§ **What is being asked**: Please lay out the rows below as a Markdown table with two columns, No. and Entry, giving each line its number and its text, skipping blank lines and leaving the pictures out.

>> BEGIN Records shown

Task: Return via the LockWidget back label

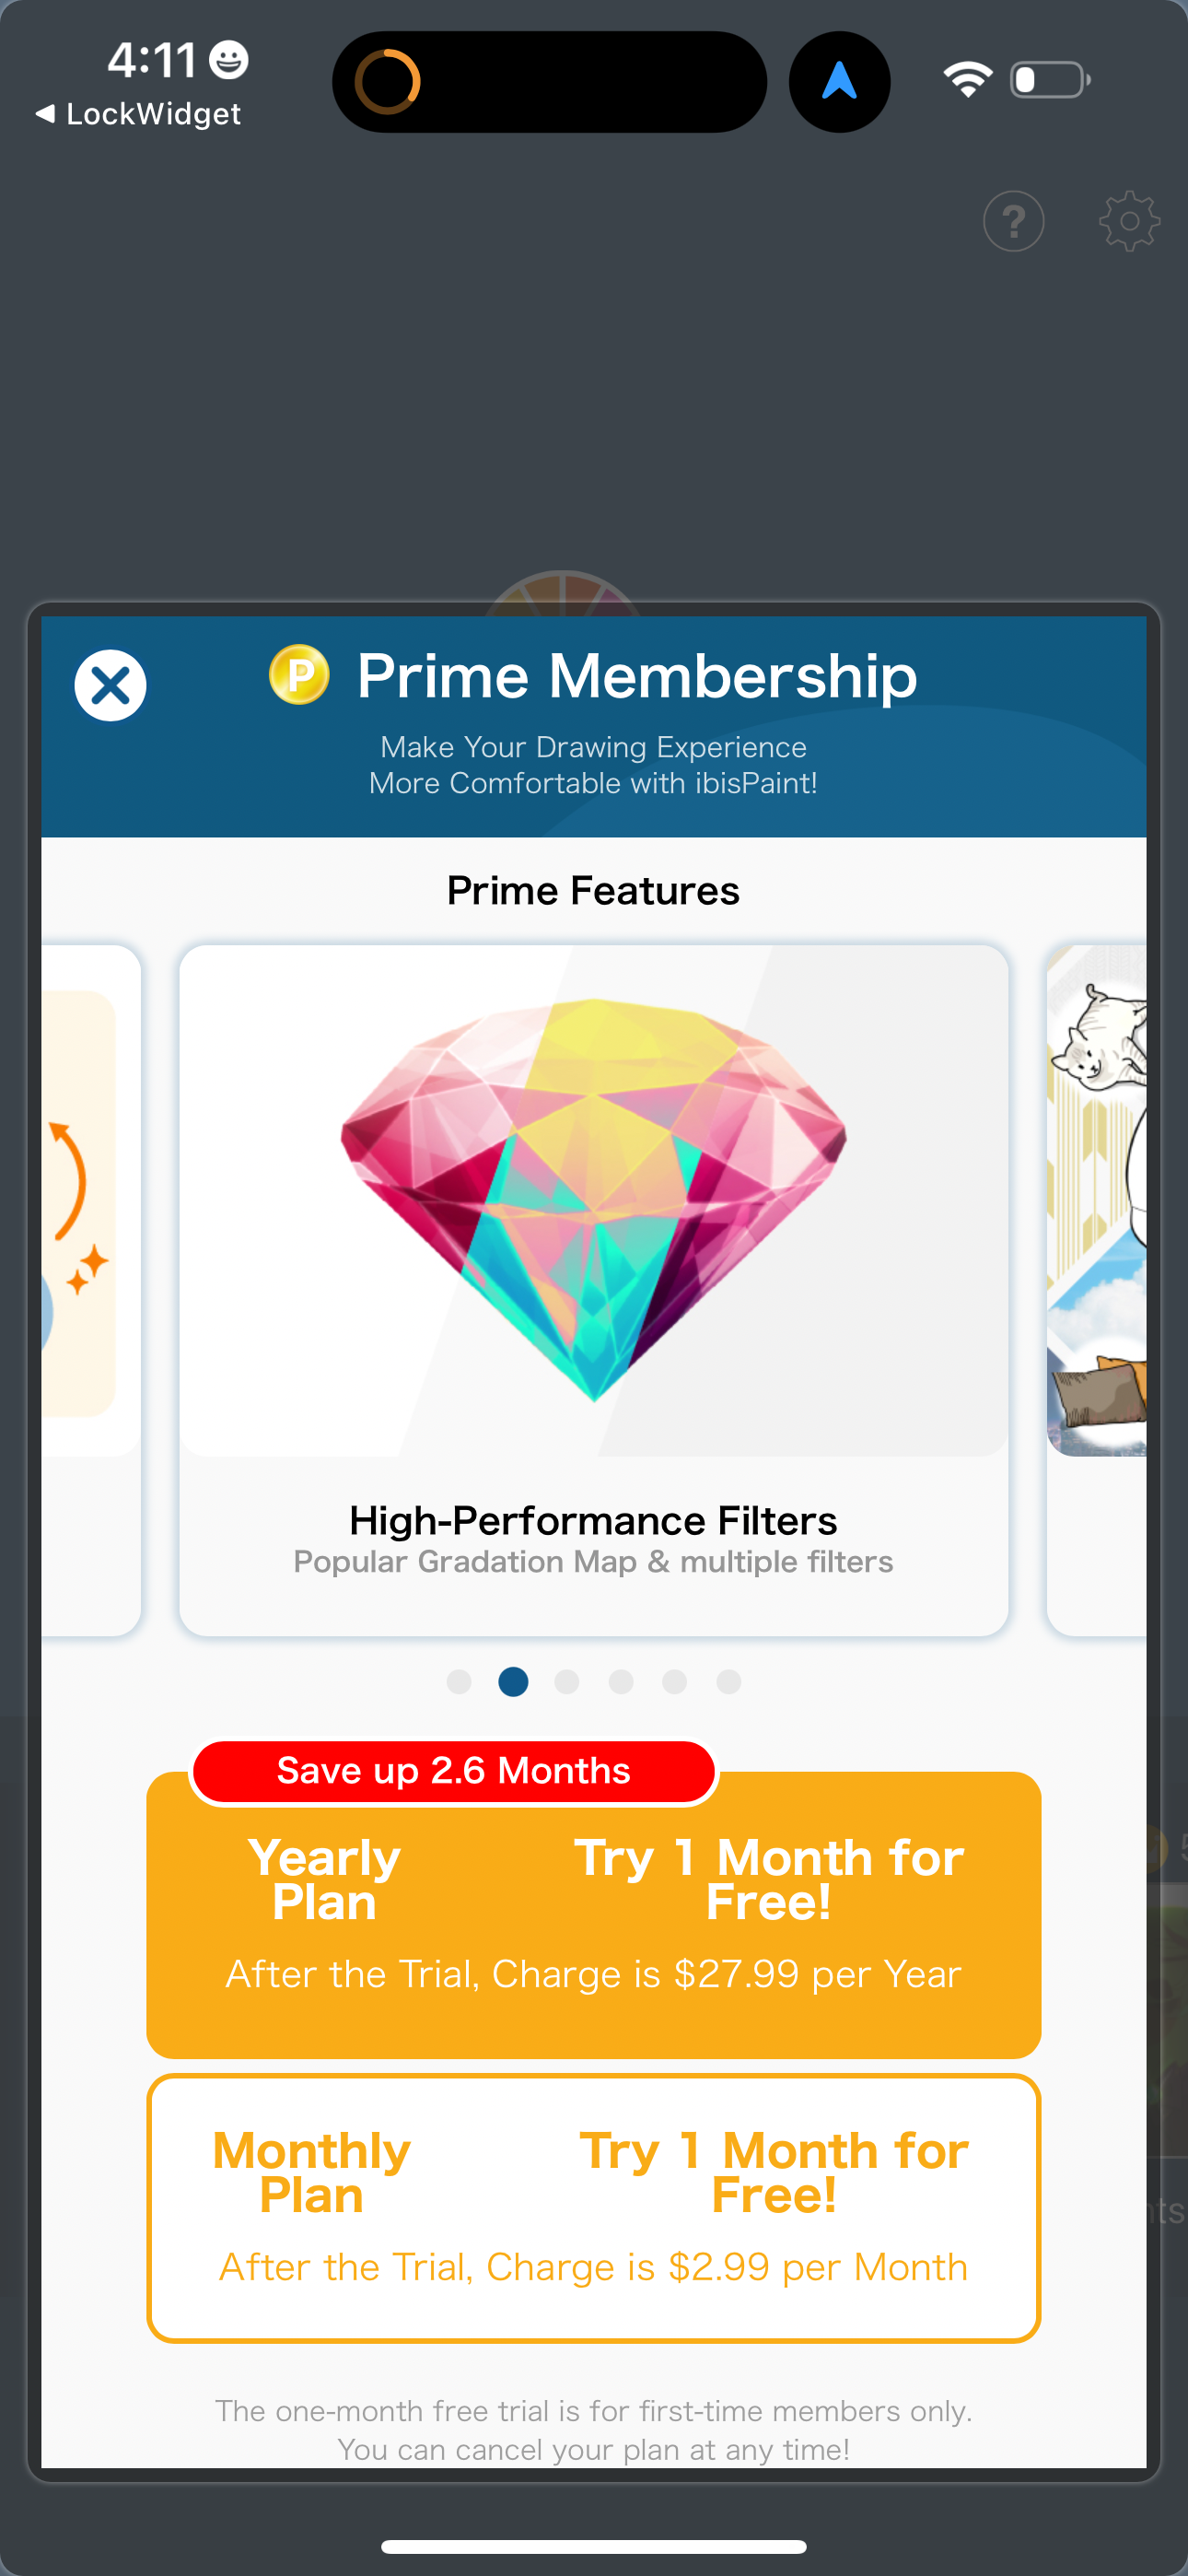Action: click(x=140, y=114)
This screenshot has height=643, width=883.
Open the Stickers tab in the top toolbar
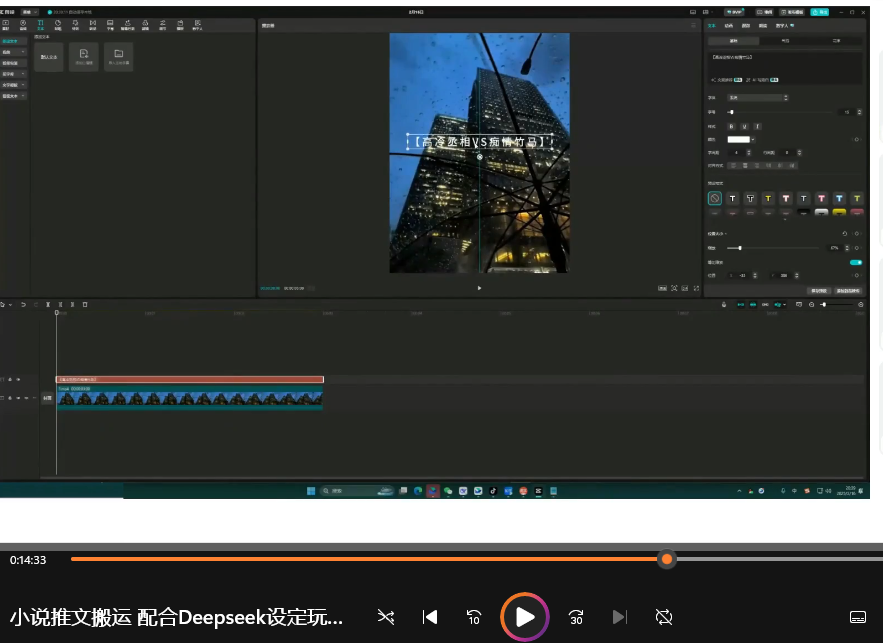tap(58, 25)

>> END Records shown

§ **Written solution**:
| No. | Entry |
|---|---|
| 1 | Task: Return via the LockWidget back label |
| 2 | Action: click(x=140, y=114) |
| 3 | This screenshot has height=643, width=883. |
| 4 | Open the Stickers tab in the top toolbar |
| 5 | tap(58, 25) |